Exercise instructions: Please tally the lines below that contain the word "computer" and reply with the total alone.

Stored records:

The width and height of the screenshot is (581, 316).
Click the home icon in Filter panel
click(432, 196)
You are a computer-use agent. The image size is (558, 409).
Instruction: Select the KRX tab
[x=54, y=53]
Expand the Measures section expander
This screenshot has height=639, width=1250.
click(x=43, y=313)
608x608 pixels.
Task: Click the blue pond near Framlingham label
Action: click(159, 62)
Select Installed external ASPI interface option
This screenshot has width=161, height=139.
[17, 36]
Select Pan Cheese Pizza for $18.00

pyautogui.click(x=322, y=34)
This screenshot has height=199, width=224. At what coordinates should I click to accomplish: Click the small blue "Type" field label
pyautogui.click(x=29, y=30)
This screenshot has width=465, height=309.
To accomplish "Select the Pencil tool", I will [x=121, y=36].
* * *
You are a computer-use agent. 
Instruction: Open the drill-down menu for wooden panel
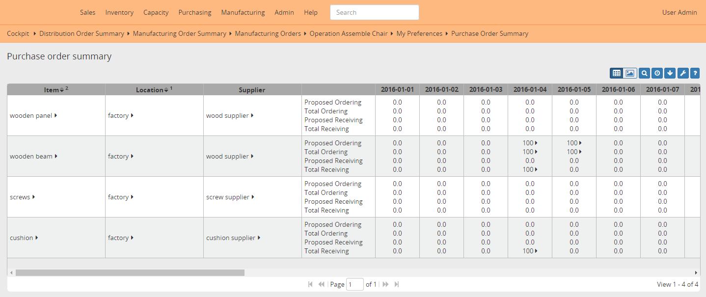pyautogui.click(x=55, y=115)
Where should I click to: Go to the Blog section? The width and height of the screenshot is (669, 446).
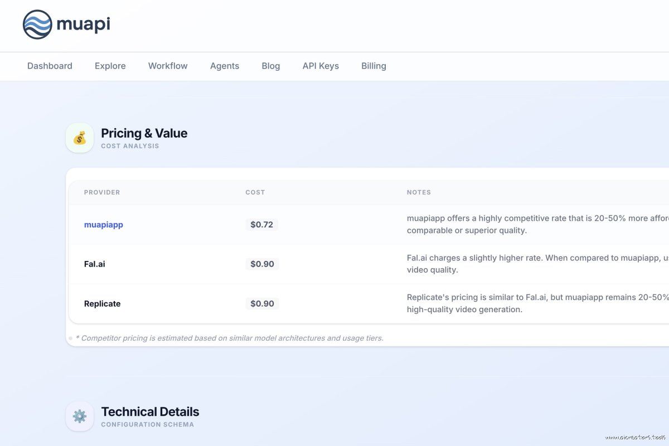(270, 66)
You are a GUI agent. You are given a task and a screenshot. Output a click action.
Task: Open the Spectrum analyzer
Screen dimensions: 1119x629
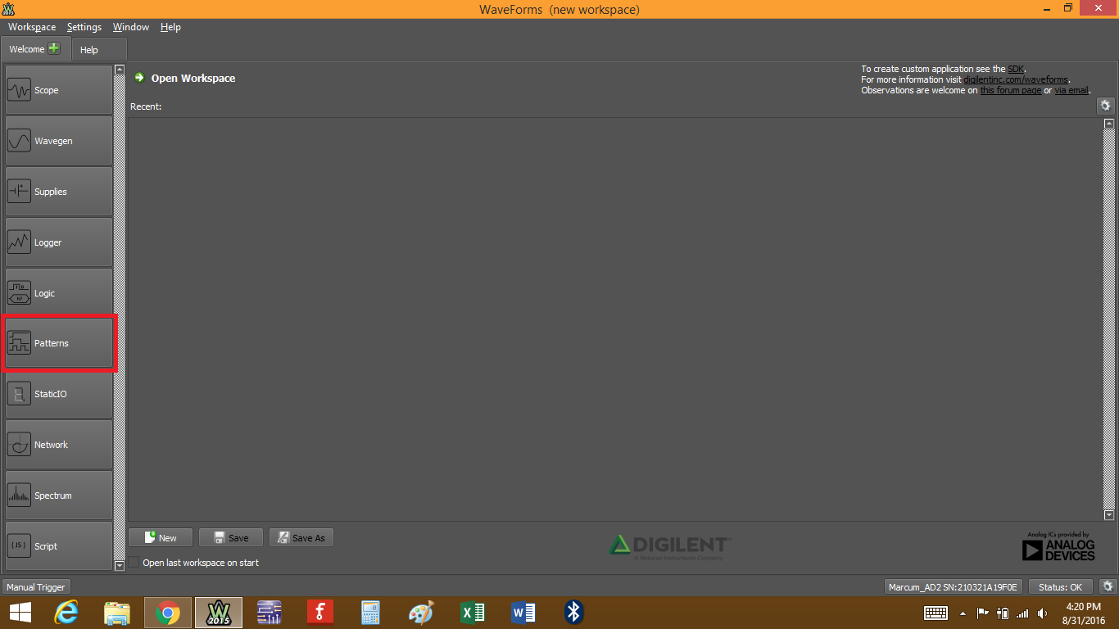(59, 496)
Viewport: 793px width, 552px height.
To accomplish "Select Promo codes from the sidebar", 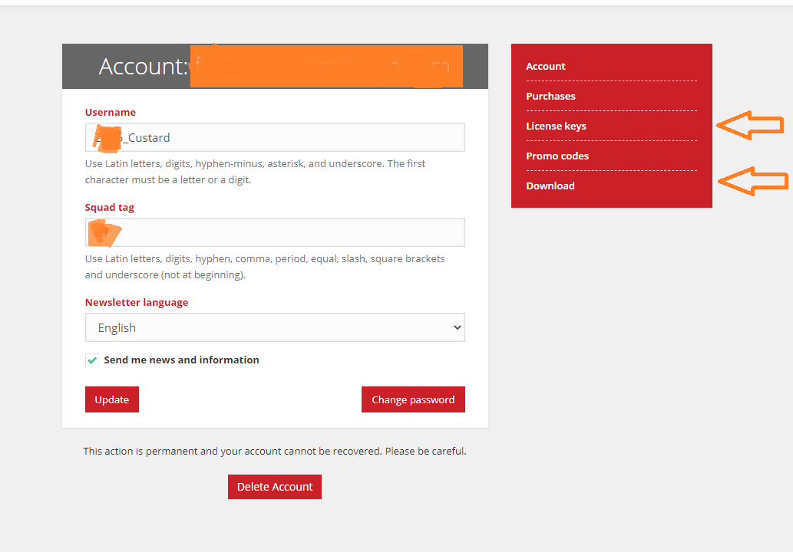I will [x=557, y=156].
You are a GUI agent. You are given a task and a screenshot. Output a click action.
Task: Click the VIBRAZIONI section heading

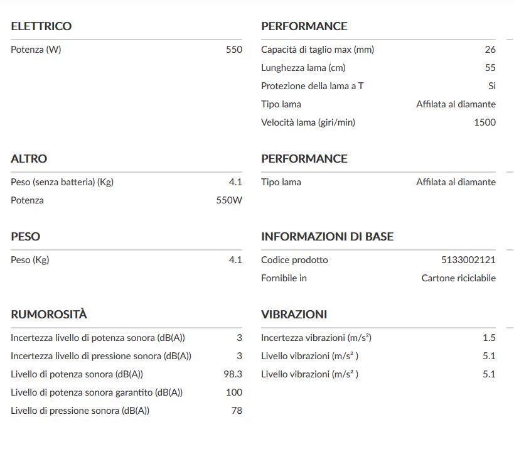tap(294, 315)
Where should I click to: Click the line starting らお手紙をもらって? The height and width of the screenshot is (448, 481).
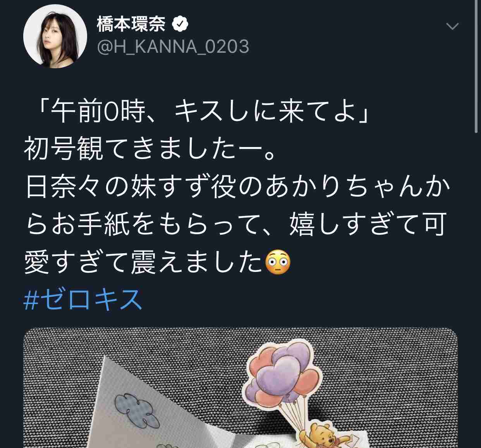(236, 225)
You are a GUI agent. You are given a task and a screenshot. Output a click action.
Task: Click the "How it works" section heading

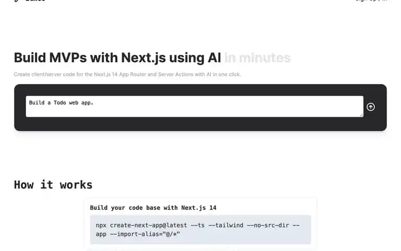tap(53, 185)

Your response: 2